My father’s mother came from a hearty stock that lived in dugouts nestled in the red clay country that some thirty years later would be ravaged by over toiling of the land depicted in Steinbeck’s Grapes of Wrath. As I prepared to look inside this trunk, I reflected on Kennedy’s words in October ‘63. It was one of his final speeches and was given as a commencement address at my alma mater, Amherst College to a graduating class, a decade before my arrival. He spoke of the entitlement that small private colleges were prone to foster. He encouraged those graduating students to utilize the education they had acquired to better the lives of those less privileged. I thought about how my father had risen from humble beginnings to a master of the courtroom in the heartland and how I had done little to earn the luxury of attending a school so steeped in Yankee tradition and privilege. It caused me to reflect on what things I might have achieved in the years that had passed since my departure from college to make the world a better place for my children and those that will come afterwards.

As I opened the trunk, I dusted off ash that somehow seeped into the interior fabric of the piece and what I found were simple things. The collection of day to day activity, accumulated over the lives of my grandparents, and yet they were part of their legacy that they had wanted passed down to my father and his children’s children. Here was a photo of a boating party, with men in their straw hats and women in their Victorian dresses, much like those Impressionistic paintings from the same era by Monet and Renoir. Though the photo was aged and curled at the edges, it clearly spoke to the magic of that particular day of relaxation from the labors of the week. It was my grandfather as a young man, so different from the weathered face that I remember from trips to see him in my own youth. His visage held the innocence of youth, emboldened by aspirations of a life ahead of him, which belied the world wars that were just around the corner.

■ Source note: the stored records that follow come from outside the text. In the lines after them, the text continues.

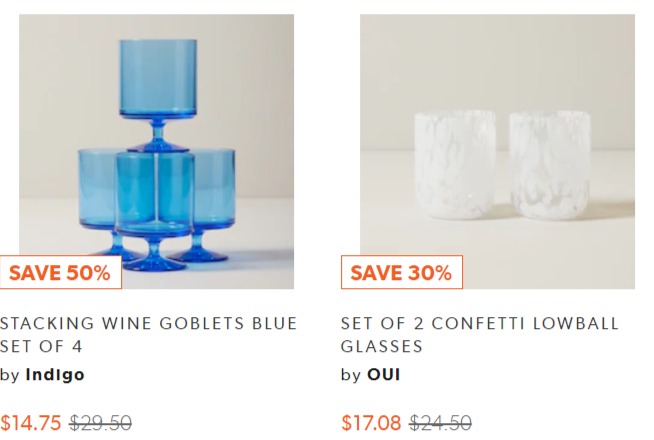Viewport: 654px width, 440px height.
Task: Click the left white confetti glass
Action: click(x=455, y=165)
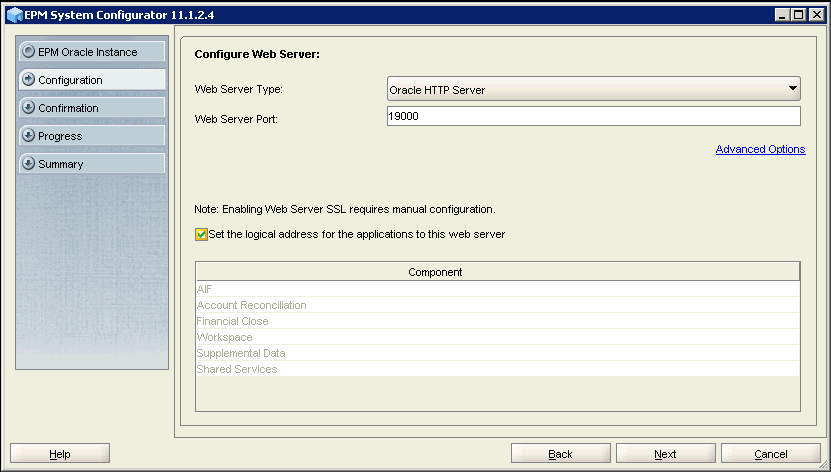The height and width of the screenshot is (472, 831).
Task: Click the EPM System Configurator title bar icon
Action: click(13, 15)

There was also book of penmanship. You see, he was a teacher and he had hoped, from what my dad said, that this book would be embraced by the public school system and it would be in every classroom across the country. Although this never was to come to pass, I was in possession of this delicate treatise with my father’s name spelled out in beautiful cursive and elegant penmanship in a multitude of styles and shadings. There was even a picture of my father sitting at a school desk, demonstrating the proper posture to achieve the desired result.

Then there were the schoolbooks that had obviously been used in his class room curriculum. They had C.R. Foliart, Ocala, Florida, inscribed, where he had traveled with his family for a few years of teaching and administrating, before returning to Oklahoma. There were books of elementary history, English, science, as well as collected works of Victor Hugo and an early collection on the History of Civilization, as it was perceived in the late 19th century. Then there were more photos. Photos of friends, colleagues and relatives, most with no designation, which left me to wonder who these people were and what place they served in my life. There was a plague honoring my grandmother on her service in the local community. There were Christmas cards, graduation notices accumulated through the years, and stylized books from 1910 with selected photos that were given to family members and friends as a gift for the new year to come.

After a few hours of meticulously cleaning and looking at these items, it gave me pause. What will I leave for generations to come? What will be my place within my time? I then realized that it would mostly be my music. That is what we, as composers and lyricists, will leave future generations. I know that what we do at times seems an act of servitude depending on the conditions of employment. But in the larger sense, our craft and the magic that we bring to our profession is steeped in the joy of creating wonderful music and song. That is one aspect that makes me adamantly opposed to replacing a colleague’s work with my own, as has sometimes been the case in our profession, to either make an older work more contemporary or as a cost saving measure when it goes from one medium to another. So as you sit down to write today, know that what we do is gift that will be passed on. Write it the best you can and think that some rendering of it may be enjoyed by generations to come, found in some half hidden trunk down the road, or airing on some yet to be conceived transmission in the distant future, somewhere in time.